Types of Object Detection Algorithms
Explore two types of deep learning-based detection algorithms.
Deep learning is instrumental in the constant evolution of object detection. At present, deep learning-based object detectors can be divided into these two categories:
One-stage detectors
Two-stage detectors
How do two-stage object detectors work?
As the name suggests, these types of detectors divide the OD task into two networks:
ROI (region of interest) extraction/region proposal network: This network tries to identify/detect the regions in an image that might contain objects to pass on to the next stage. This helps in reducing computational requirements because instead of the complete image, only relevant regions are passed on to the next stage. The functions of a RPN (region proposal network) are as follows:
Generate regions by sliding a window of different sizes over the image.

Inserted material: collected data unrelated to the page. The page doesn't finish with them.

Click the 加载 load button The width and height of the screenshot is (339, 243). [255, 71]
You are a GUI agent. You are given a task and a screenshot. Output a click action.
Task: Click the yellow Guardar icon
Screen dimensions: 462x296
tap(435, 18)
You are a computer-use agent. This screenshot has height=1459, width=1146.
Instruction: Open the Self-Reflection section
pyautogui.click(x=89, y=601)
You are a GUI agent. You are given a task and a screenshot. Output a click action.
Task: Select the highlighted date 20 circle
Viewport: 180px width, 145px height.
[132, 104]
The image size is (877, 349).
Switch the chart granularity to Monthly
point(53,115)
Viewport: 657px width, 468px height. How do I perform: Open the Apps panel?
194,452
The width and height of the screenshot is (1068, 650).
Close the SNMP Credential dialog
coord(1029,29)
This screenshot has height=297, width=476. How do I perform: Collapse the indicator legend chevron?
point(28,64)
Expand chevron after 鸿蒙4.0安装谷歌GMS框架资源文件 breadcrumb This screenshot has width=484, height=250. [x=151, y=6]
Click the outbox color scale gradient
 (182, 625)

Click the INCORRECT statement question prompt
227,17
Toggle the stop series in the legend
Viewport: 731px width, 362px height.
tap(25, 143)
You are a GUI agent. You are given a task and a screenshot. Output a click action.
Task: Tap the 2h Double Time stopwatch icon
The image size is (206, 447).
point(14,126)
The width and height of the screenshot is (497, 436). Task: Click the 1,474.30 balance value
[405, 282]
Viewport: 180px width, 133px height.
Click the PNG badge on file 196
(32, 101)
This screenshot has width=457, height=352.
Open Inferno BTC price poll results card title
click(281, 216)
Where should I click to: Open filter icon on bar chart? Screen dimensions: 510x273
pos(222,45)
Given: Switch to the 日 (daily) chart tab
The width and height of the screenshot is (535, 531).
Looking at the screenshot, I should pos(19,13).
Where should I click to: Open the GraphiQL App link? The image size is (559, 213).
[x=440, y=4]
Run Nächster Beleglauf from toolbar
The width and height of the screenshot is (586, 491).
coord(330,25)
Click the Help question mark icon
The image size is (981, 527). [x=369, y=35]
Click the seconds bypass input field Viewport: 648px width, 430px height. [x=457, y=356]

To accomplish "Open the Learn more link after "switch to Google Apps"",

Check if any object (irrespective of the class) can be present in that region by predicting the probability of an object being present in each region.
If yes, pass the coordinates of that region to the next network.
Localization and classification: An OD task requires not just classification but also localization of objects. This is a 2-step process:
Classification: We classify the object for each ROI generated in the previous layer. This outputs the probability of an object belonging to a particular class, also referred to as class score.
Localization: The OD model not only needs to identify the objects correctly but should also predict the bounding box fitting the object closely. Bounding box refinement happens in this stage.
How are the one-stage and two-stage detectors different?
One-stage detectors prioritize speed and efficiency by combining object localization and classification into a single pass, while two-stage detectors focus on achieving higher accuracy through a separate region proposal and classification step.
The key difference between these two detectors lies in their training method. A one-stage detector performs both classification and localization. This makes it much faster and simpler compared to a two-stage detector.
One-stage detectors like YOLO skip the region proposal stage and the box refinement step.
One-stage detectors treat object detection as a single, unified regression problem that involves predicting the coordinates of bounding boxes and associated class probabilities directly from the raw image pixels. However, two-stage detectors use a combination of classification and regression to predict bounding box locations.
How do single-stage detectors work if there is no ROI detection?
Without ROI detection, a complete image is passed through the network, which performs classification and localization in a single pass. For most of the detectors, the image is divided into a grid of cells, and then these grids are used for further computations. YOLOv1 is used to predict a fixed number of bounding boxes for each cell. The issue with this approach is that the number of bounding boxes predicted can be pretty high. So, to handle this problem, a concept called NMS (non-maximum suppression) is used.